FIGARO DEMAIN – Um designer português inventou um alfabeto para facilitar o dia a dia dos daltónicos. As cores estão ligadas a formas geométricas básicas.
Por Karla Pequenino, “Público” (Portugal)
Até aos 19 anos, Tiago Santos não entendia de cores. Durante a infância em Santa Maria de Feira, no norte de Portugal, teve dificuldade em escolher os lápis de cor certos. Parecia tão fácil para seus amigos da escola, mas sempre que ele tentava colorir as árvores de marrom ou o céu de azul, outros zombavam de suas escolhas.
“Achei que só tinha problemas com as cores, assim como algumas pessoas têm dificuldade em entender matemática”, confessa ele, hoje com 34 anos. “Me senti mal, então não contei a ninguém”. Hoje ele sabe que sofre de daltonismo, um distúrbio hereditário.

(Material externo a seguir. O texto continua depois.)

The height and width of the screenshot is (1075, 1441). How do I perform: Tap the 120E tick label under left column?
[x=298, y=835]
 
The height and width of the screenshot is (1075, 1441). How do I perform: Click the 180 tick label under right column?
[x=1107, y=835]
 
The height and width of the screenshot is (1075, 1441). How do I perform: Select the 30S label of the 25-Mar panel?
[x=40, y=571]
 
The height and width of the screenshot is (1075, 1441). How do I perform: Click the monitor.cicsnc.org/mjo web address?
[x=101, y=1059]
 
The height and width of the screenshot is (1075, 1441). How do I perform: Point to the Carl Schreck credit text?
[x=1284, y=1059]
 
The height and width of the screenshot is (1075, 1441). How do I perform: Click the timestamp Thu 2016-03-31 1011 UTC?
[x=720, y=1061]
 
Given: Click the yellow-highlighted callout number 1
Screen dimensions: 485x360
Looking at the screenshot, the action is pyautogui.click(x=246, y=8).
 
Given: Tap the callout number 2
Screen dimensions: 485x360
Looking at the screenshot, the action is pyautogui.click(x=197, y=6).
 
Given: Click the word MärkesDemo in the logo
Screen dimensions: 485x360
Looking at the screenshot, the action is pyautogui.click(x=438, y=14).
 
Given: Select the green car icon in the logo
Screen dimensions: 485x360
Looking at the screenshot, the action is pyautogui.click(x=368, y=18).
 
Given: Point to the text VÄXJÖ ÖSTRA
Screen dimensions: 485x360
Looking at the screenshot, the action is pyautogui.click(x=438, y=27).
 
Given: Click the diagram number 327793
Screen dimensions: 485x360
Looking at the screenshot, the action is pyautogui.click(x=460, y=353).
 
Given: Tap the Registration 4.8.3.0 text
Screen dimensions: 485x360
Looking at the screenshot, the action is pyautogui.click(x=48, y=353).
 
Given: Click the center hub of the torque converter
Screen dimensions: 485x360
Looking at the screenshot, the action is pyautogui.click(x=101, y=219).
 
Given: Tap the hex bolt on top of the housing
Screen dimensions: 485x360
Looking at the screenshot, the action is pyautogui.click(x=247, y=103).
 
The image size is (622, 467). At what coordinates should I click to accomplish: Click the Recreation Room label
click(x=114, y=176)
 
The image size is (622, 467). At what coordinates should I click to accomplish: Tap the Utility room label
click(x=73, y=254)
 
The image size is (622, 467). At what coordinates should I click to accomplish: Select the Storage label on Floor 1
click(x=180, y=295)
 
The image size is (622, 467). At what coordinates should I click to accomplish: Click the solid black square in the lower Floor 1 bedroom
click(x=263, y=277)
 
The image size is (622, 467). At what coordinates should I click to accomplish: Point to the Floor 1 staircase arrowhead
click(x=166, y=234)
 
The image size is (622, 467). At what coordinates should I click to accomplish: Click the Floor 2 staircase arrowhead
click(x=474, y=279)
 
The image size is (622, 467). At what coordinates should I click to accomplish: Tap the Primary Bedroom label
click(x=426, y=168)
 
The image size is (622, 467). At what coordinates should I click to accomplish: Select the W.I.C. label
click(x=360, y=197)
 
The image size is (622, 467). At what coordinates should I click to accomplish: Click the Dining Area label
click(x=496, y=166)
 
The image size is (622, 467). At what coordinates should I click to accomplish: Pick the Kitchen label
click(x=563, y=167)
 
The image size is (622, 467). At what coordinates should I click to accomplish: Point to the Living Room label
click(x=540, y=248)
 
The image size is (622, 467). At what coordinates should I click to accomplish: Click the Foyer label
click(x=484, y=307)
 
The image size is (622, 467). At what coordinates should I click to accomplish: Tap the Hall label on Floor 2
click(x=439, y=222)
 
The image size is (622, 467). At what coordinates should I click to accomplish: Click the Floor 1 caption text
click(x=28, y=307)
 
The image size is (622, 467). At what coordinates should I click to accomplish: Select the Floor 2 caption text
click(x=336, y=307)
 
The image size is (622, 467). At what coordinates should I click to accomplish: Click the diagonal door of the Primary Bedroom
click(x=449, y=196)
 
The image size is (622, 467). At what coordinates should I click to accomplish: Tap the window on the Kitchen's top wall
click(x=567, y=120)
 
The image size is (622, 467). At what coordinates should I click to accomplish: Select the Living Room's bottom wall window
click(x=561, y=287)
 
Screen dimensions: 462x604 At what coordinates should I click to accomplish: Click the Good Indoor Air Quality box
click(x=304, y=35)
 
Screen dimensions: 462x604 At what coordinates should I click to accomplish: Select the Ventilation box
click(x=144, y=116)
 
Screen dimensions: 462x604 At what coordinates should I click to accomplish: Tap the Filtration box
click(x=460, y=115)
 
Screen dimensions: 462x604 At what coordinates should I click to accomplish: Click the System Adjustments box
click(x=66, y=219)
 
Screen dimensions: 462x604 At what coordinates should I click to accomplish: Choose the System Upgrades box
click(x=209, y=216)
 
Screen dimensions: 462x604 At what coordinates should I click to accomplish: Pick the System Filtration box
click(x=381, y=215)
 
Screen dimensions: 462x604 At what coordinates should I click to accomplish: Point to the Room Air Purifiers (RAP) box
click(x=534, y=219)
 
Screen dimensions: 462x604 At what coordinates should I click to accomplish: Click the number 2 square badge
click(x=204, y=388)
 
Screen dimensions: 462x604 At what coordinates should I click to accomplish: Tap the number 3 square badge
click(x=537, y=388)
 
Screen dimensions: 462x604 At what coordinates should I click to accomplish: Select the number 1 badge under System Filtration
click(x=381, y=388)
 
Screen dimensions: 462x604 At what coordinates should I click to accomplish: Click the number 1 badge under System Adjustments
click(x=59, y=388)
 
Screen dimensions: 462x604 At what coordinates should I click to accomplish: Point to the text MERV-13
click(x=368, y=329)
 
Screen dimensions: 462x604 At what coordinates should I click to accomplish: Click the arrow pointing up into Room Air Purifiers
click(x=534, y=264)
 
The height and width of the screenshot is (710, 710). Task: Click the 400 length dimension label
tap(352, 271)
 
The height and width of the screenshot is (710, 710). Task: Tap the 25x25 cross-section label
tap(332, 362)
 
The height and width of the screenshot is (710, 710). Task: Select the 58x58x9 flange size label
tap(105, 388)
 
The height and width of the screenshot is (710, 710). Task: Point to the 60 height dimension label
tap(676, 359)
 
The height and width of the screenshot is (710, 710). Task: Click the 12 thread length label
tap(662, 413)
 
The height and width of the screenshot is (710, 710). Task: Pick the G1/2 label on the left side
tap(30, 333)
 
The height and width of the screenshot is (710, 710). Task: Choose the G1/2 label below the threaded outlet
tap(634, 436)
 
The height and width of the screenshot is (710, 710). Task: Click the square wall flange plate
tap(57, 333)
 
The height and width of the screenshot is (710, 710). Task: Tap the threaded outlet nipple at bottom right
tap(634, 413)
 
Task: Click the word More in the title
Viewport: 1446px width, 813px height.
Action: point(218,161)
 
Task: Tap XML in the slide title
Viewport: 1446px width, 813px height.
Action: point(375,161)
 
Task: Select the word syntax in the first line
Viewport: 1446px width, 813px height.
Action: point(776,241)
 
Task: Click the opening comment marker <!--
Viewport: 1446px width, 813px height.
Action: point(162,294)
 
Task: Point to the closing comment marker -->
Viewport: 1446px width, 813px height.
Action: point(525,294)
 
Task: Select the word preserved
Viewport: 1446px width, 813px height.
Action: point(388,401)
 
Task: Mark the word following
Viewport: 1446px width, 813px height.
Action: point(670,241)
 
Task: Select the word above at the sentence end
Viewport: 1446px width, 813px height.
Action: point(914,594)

Enquanto a maioria das pessoas consegue reconhecer 30.000 tons diferentes, os daltónicos não conseguem identificar mais de 800. Durante a sua infância, ninguém falava sobre daltonismo em Portugal. O menino havia adquirido o hábito de esquecer – propositalmente – os lápis em casa, para pedir aos colegas que lhe passassem os lápis corretos, evitando assim as provocações.
Escolher uma fruta madura, combinar roupas ou entender as linhas do metrô: são tantos grandes desafios a superar. Tiago entendeu por que teve tanta dificuldade ao entrar na universidade, colorindo mapas para provas de história. Mas o diagnóstico não facilitou sua vida. “Passei os dez anos seguintes fingindo que não tinha problemas para evitar pedir ajuda o tempo todo”, diz ele, acrescentando que tinha vergonha de ter um distúrbio que poucas pessoas entendiam. “ColorADD mudou tudo.”
Em 2008, o designer português Miguel Neiva apresentou um dispositivo de identificação de diferentes cores através de formas, no âmbito da sua tese de mestrado na Universidade do Minho, Portugal. Com ColorADD, cada uma das três cores primárias (vermelho, amarelo e azul) está ligada a uma forma geométrica básica (o triângulo, a barra e o triângulo invertido). Ao combinar diferentes símbolos, é possível reconhecer diferentes cores; o laranja é representado por um triângulo com uma barra (a combinação do vermelho e do amarelo).
Aperfeiçoar o dispositivo levou anos. “Havia um daltónico na minha turma e eu era um dos que zombava dele regularmente”, admite Miguel Neiva. “Naquela época, apenas os árbitros de futebol que concediam cartões vermelhos polêmicos eram chamados de daltônicos. Desenvolvi uma fobia de me tornar um.”
O daltonismo afeta aproximadamente um em cada 12 homens e uma em cada 200 mulheres em todo o mundo. “Numa turma pode haver até duas crianças afetadas”, explica Neiva. Ele passou oito anos entrevistando pessoas com o transtorno em todo o mundo para desenvolver seu “alfabeto”.
Em etiquetas de roupas
Hoje, o ColorADD aparece em etiquetas de roupas de diversas marcas portuguesas, lápis de cor, cartas de jogos e mapas de transportes. O sistema foi reconhecido pela ONU pelo seu impacto global.
“O ColorADD me permitiu parar de esconder minha situação. Torna-me independente numa sociedade que só vive de cores”, garante Tiago, que utiliza diariamente a aplicação móvel. “O dispositivo também me ajuda a falar sobre daltonismo com pessoas que ainda não sabem que ele existe.”
Empresas e instituições que queiram utilizar ColorADD em seus produtos deverão adquirir a licença, mas uma versão gratuita (ColorADD
Social) está disponível para escolas e universidades.
Ainda há muito a fazer. Muitos planos de metrô ainda não o utilizam. Parcerias foram estabelecidas com grandes marcas para aumentar a conscientização. O novo jogo de cartas Uno para jogadores daltônicos, criado com a Mattel, é um exemplo. “Mas”, sublinha Miguel Neiva, “não quero criar produtos específicos para daltónicos. Eu só quero que todos sejam capazes de entender as cores.”